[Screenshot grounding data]
Content starts

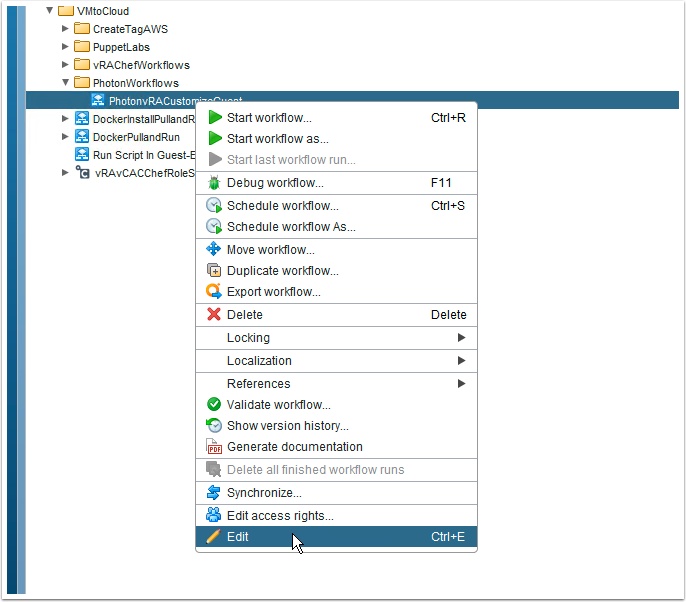This screenshot has height=602, width=686.
Task: Collapse the VMtoCloud folder
Action: 49,11
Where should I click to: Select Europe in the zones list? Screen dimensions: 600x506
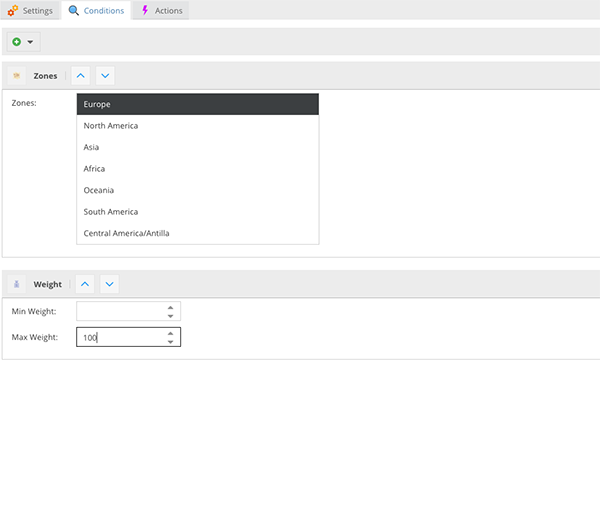(197, 104)
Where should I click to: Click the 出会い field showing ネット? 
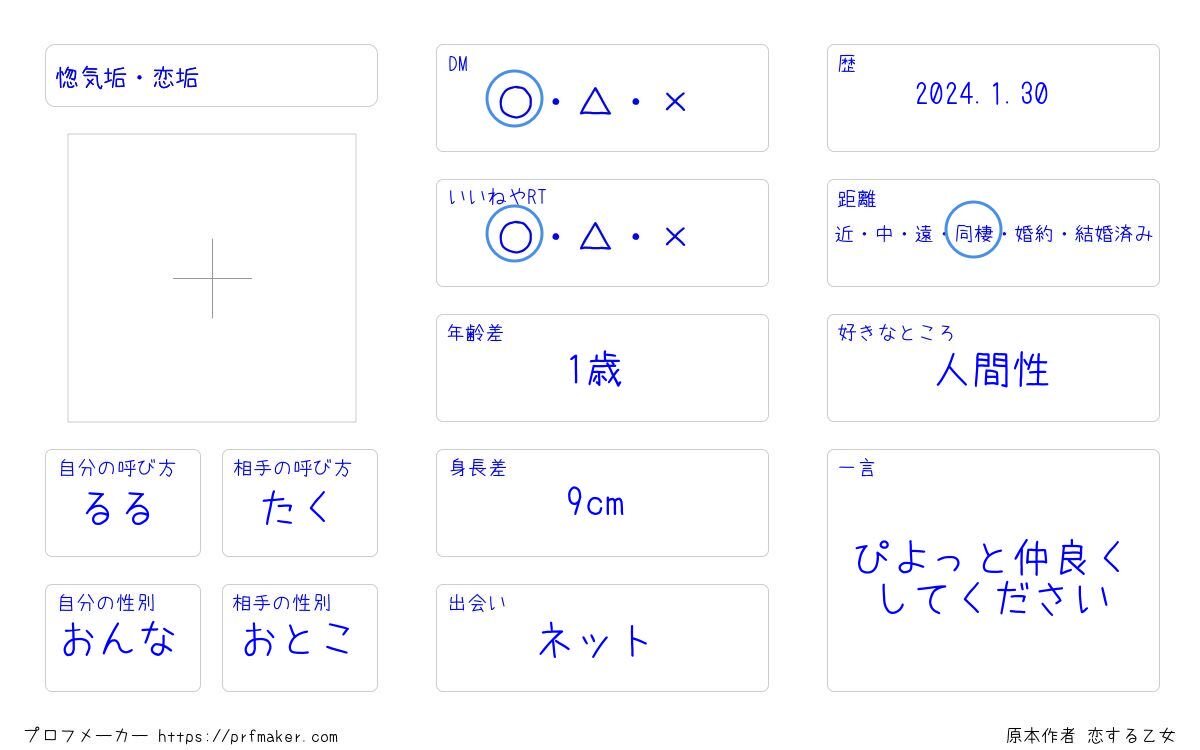pos(602,640)
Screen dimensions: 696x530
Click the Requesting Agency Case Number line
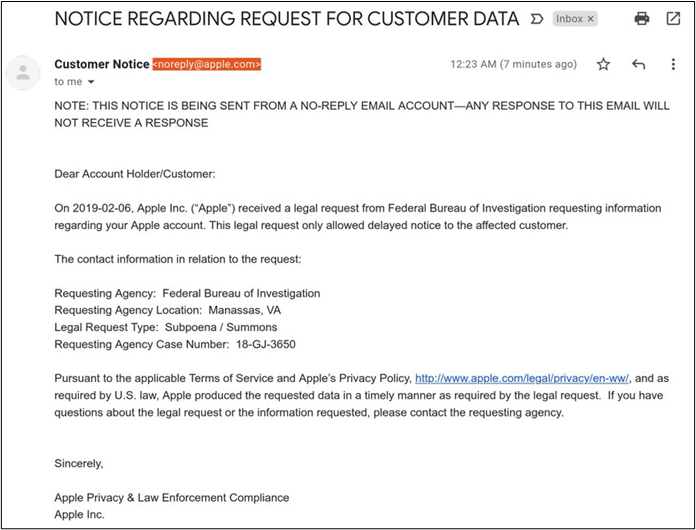pyautogui.click(x=175, y=345)
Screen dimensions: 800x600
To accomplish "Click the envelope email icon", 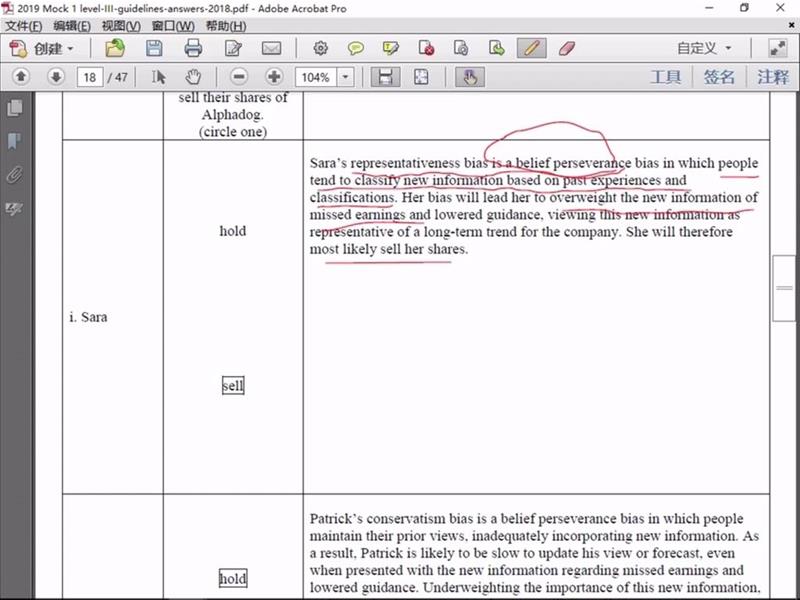I will click(x=271, y=48).
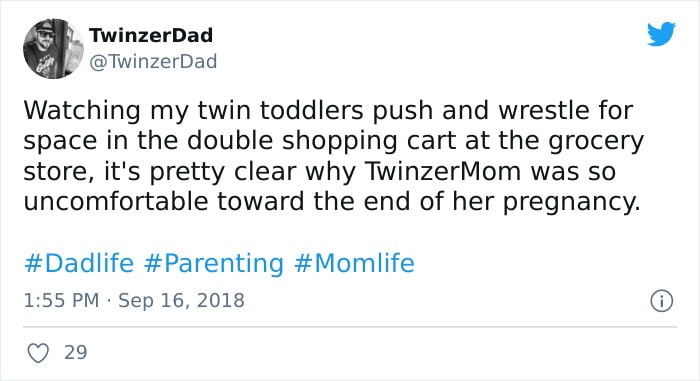Screen dimensions: 700x381
Task: Click the Sep 16, 2018 date
Action: pos(181,301)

Content ends

TASK DIRECTIONS
Using the entries above, extract exactly the lines from the one that contains "Where should I click to: Select" through the one that contains "Screen dimensions: 800x600". Do not carry over any pictures.

SOLUTION TO THIS EXERCISE
Where should I click to: Select Europe in the zones list? Screen dimensions: 600x506
(197, 104)
Where should I click to: Click the 出会い field showing ネット? 
pos(602,640)
Screen dimensions: 696x530
Click the Requesting Agency Case Number line
pyautogui.click(x=175, y=345)
Screen dimensions: 800x600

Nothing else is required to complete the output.